De l’inertie au sursaut

Elle l’a fait pourtant, avec beaucoup d’énergie, d’abord en négociant des achats groupés de vaccins, ensuite en bouleversant ses règles fondamentales – à commencer par les fameux critères de Maastricht – , enfin en lançant un plan de relance européen d’une ampleur exceptionnelle. Un plan de 750 milliards d’euros qui repose à la fois – innovation majeure – sur une mutualisation de la dette, sur la création de ressources fiscales nouvelles et sur une volonté d’investissement dans deux domaines d’avenir : la transition climatique et l’industrie numérique. Bref, l’Union européenne n’a pas failli. Malgré ses atermoiements et parfois ses erreurs, elle a, pour l’essentiel, démontré son efficacité.

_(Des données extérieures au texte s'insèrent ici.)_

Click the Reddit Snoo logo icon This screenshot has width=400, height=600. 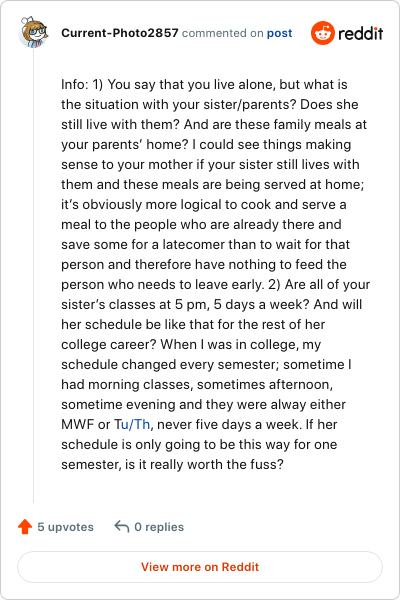point(323,33)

Alors pourquoi l’opinion publique a-t-elle tendance à retenir les échecs de l’Union européenne plutôt que ses succès ? Peut-être parce que l’Europe elle-même, face aux épreuves, commence presque toujours par afficher ses hésitations et ses faiblesses avant de se ressaisir et de mettre au point la bonne réponse. C’est la thèse soutenue par deux experts, Elie Cohen et Richard Robert, dans un livre récemment paru aux éditions Fayard La valse européenne. Les trois temps de la crise. Dans la crise financière de 2008 comme dans la crise sanitaire de 2020, disent-ils, le premier réflexe de l’UE a été de ne rien faire, en méconnaissant la gravité du problème. Dans un deuxième temps, elle a improvisé des mesures d’urgence pour venir en aide aux Etats les plus touchés. Dans un troisième temps, enfin, elle a mis en place des politiques nouvelles qui ont modifié en profondeur son fonctionnement.

Telle semble être la démarche de l’Union européenne. D’abord elle déçoit en intervenant d’une manière tardive et inadaptée. Ensuite la machine communautaire se réveille et son action prend de la consistance. Enfin les lignes rouges sont franchies et l’Europe se réinvente. Charles Jaigu parle à ce propos dans Le Figaro de « cette mystérieuse alchimie de l’inertie et du sursaut ». Le premier mouvement de la valse est plutôt désastreux, le second corrige le pas, le troisième relance le rythme. « Trébuchement, jaillissement, stabilisation », résume le journaliste du Figaro. Pour convaincre ceux qui doutent encore des bienfaits de l’Europe, celle-ci devra éviter, lors à de la prochaine crise, de rater son entrée dans la danse.